去白细胞优化富血小板血浆促进软骨修复的机制研究

Clinical trials and animal studies indicated considerable potential of autologous platelet-rich plasma (PRP) in the treatment of osteoarthritis. However, leukocyte-rich PRP (L-PRP) may decrease the therapeutic effect of pure PRP (P-PRP) and induce more adverse events, including pain and swelling. It was reported that pro-inflammatory cytokines, the same as those released from leukocytes, injured chondrocytes and probably brought about pain. NF-κB pathway activation was believed to play an important role in those pathophysiological processes. Our preliminary results showed that leukocytes inhibited P-PRP-induced-upregulation of Col II and aggrecan in chondrocytes. Therefore, we aim to optimize PRP through the depletion of leukocytes to avoid NF-κB activation, thereby promoting cartilage repair and reducing pain. Firstly, we are planning to compare the effects of L-PRP and P-PRP on osteoarthritic chondrocytes in vitro and on cartilage repair in vivo to analyze the role of leukocytes. Secondly, the effect of L-PRP on NF-κB signaling pathway will be explored in vitro and in vivo. Specific inhibitors and siRNA will also be adopted to further verify the role of NF-κB when leukocytes are present. Based on the final results, the mechanism of optimized PRP enhancing cartilage repair and reducing adverse events will be elucidated. We will thus have a better understanding of PRP in the treatment of OA, and provide more basic and pre-clinical evidence for clinicians.
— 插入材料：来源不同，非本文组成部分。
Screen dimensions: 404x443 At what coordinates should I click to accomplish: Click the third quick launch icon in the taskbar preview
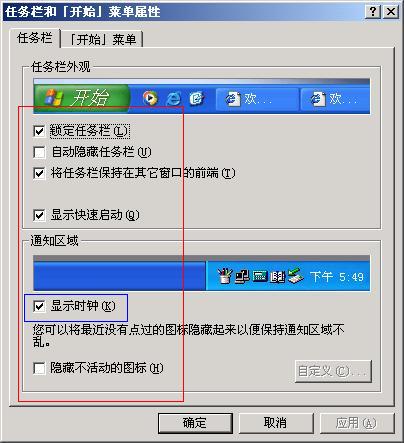(197, 98)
动物研究和临床试验均发现关节内注射富血小板血浆（PRP）治疗OA有良好的应用前景，但PRP中含有白细胞会降低治疗效果，引起关节疼痛和肿胀。白细胞分泌的炎性因子会损伤软骨细胞，促进疼痛介质分泌，这些作用与NF-κB的活化有关。前期结果显示PRP中的白细胞会抑制软骨细胞Col II和aggrecan的表达。所以，本课题拟通过去除白细胞来优化PRP，避免活化NF-κB，从而促进软骨修复和抑制疼痛介质分泌。先在细胞水平比较含白细胞PRP和去白细胞PRP对OA软骨细胞生物学行为的影响，并在动物水平验证，分析白细胞对软骨修复的影响；再从体外和体内深入探讨PRP中白细胞对NF-κB活化的影响，并用阻断剂和siRNA干扰进一步验证，明确白细胞影响软骨细胞代谢的分子机制。最后，总结归纳分析，阐明优化PRP治疗OA的具体作用机制，丰富对PRP有效成分的认识，为临床上优化PRP治疗OA提供理论依据。

动物研究和临床试验均发现关节内注射富血小板血浆（PRP）治疗OA有良好的应用前景，但PRP中含有白细胞会降低治疗效果，引起关节疼痛和肿胀。白细胞分泌的炎性因子会损伤软骨细胞，促进疼痛介质分泌，这些作用与NF-κB的活化有关。所以，本课题通过去除白细胞来优化PRP，避免活化NF-κB，从而促进软骨修复和抑制疼痛介质分泌。结果发现PRP中含有白细胞会降低软骨细胞的增殖、分泌胞外基质和迁移的能力，影响骨髓间充质干细胞修复软骨损伤的能力，这主要与白细胞会释放IL-1b和TNFa等炎性因子激活NF-kB通路有关，因为在向含白细胞的PRP中添加了该通路阻断剂，这种抑制效果就会得到显著缓解。因而，在促进关节软骨修复方面，采用去除白细胞的PRP效果可能更好，这对临床上采用PRP治疗OA或关节软骨损伤具有一定的指导意义。此外，本项目还改良了制作不含白细胞PRP的离心方法，并研发了相关装置，获得国家授权专利。